Distributed Multi-GPU Pipeline: Parallel FIRE → Langevin#

This example orchestrates two independent FIRE → NVTLangevin pipelines running in parallel across 4 GPUs using DistributedPipeline.

Topology

Rank 0 (FIRE, sampler_a)  ─→  Rank 1 (NVTLangevin, sink_a)
Rank 2 (FIRE, sampler_b)  ─→  Rank 3 (NVTLangevin, sink_b)

Each FIRE rank draws molecules from a dataset, optimises them until convergence, and sends them to the paired Langevin rank for short MD production. A ConvergedSnapshotHook on the Langevin ranks writes completed trajectories to a HostMemory sink.

Note

This example requires 4 GPUs. Run with:

torchrun --nproc_per_node=4 examples/distributed/01_distributed_pipeline.py

For CPU-only testing, change backend="nccl" to backend="gloo".

from __future__ import annotations

import logging
import os

import torch
import torch.distributed as dist
from ase.build import molecule
from loguru import logger

from nvalchemi.data import AtomicData, Batch
from nvalchemi.dynamics import (
    FIRE,
    ConvergenceHook,
    DistributedPipeline,
    HostMemory,
    NVTLangevin,
    SizeAwareSampler,
)
from nvalchemi.dynamics.base import BufferConfig, HookStageEnum
from nvalchemi.dynamics.hooks import ConvergedSnapshotHook
from nvalchemi.models.demo import DemoModelWrapper

logging.basicConfig(level=logging.INFO)

# When run outside ``torchrun`` (e.g. during a Sphinx docs build), the
# distributed environment variables ``RANK`` and ``WORLD_SIZE`` are absent.
# We detect this and skip the pipeline launch so the example renders in
# the gallery without requiring multiple GPUs.
_DISTRIBUTED_ENV = "RANK" in os.environ and "WORLD_SIZE" in os.environ

# ---------------------------------------------------------------------------
# Helpers
# ---------------------------------------------------------------------------


def atoms_to_data(atoms) -> AtomicData:
    """Convert an ASE Atoms object to AtomicData with dynamics fields."""
    data = AtomicData.from_atoms(atoms)
    n = data.num_nodes
    data.forces = torch.zeros(n, 3)
    data.energies = torch.zeros(1, 1)
    data.add_node_property("velocities", torch.zeros(n, 3))
    return data


class InMemoryDataset:
    """Minimal dataset wrapper for ``SizeAwareSampler``."""

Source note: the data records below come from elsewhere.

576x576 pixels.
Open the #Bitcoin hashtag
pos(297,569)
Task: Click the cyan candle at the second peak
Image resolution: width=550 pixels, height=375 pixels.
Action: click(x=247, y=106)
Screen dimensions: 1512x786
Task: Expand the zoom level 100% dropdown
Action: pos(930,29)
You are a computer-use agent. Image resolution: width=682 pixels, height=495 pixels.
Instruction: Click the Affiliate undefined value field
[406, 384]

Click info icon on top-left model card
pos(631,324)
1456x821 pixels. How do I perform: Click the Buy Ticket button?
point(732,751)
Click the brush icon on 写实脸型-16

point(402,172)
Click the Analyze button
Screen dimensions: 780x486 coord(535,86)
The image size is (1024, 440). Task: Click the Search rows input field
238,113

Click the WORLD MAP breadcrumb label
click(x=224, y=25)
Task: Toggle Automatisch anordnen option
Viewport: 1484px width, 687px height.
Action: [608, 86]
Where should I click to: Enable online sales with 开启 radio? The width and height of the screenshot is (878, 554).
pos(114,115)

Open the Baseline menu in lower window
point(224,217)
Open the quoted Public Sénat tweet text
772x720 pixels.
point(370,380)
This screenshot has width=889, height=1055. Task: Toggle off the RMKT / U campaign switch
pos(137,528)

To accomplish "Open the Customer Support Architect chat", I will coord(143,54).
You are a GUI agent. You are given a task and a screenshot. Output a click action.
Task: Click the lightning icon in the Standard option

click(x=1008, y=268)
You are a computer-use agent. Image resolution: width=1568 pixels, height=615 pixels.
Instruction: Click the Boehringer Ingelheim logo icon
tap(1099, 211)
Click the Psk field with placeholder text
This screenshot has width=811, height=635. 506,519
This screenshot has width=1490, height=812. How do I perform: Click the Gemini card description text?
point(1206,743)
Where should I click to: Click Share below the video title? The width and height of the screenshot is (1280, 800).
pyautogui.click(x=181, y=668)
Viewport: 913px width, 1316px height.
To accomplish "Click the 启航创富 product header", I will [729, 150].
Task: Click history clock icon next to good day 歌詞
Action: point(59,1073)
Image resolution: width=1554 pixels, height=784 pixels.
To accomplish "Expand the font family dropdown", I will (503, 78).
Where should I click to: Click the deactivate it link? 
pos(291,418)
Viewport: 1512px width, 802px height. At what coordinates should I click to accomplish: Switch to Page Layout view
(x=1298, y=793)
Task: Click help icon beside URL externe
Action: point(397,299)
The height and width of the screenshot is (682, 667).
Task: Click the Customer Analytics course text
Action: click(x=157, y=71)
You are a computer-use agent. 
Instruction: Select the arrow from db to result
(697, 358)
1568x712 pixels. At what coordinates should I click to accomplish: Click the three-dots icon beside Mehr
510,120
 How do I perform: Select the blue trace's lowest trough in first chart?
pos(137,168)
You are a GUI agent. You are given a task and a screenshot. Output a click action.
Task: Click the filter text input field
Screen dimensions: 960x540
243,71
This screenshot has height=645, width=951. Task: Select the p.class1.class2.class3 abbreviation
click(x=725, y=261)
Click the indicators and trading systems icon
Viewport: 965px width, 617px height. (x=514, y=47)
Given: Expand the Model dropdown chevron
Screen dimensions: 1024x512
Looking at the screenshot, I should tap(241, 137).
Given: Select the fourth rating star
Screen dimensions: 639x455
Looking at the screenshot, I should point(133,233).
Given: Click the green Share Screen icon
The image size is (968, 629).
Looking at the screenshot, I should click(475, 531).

    def __init__(self, data_list: list[AtomicData]) -> None:
        self._data = data_list

    def __len__(self) -> int:
        return len(self._data)

    def __getitem__(self, idx: int) -> tuple[AtomicData, dict]:
        d = self._data[idx]
        return d, {"num_atoms": d.num_nodes, "num_edges": d.num_edges}

    def get_metadata(self, idx: int) -> tuple[int, int]:
        """Get the metadata associated with idx"""
        d = self._data[idx]
        return d.num_nodes, d.num_edges


class DownstreamDoneHook:
    """Set ``stage.done = True`` after *patience* consecutive idle steps.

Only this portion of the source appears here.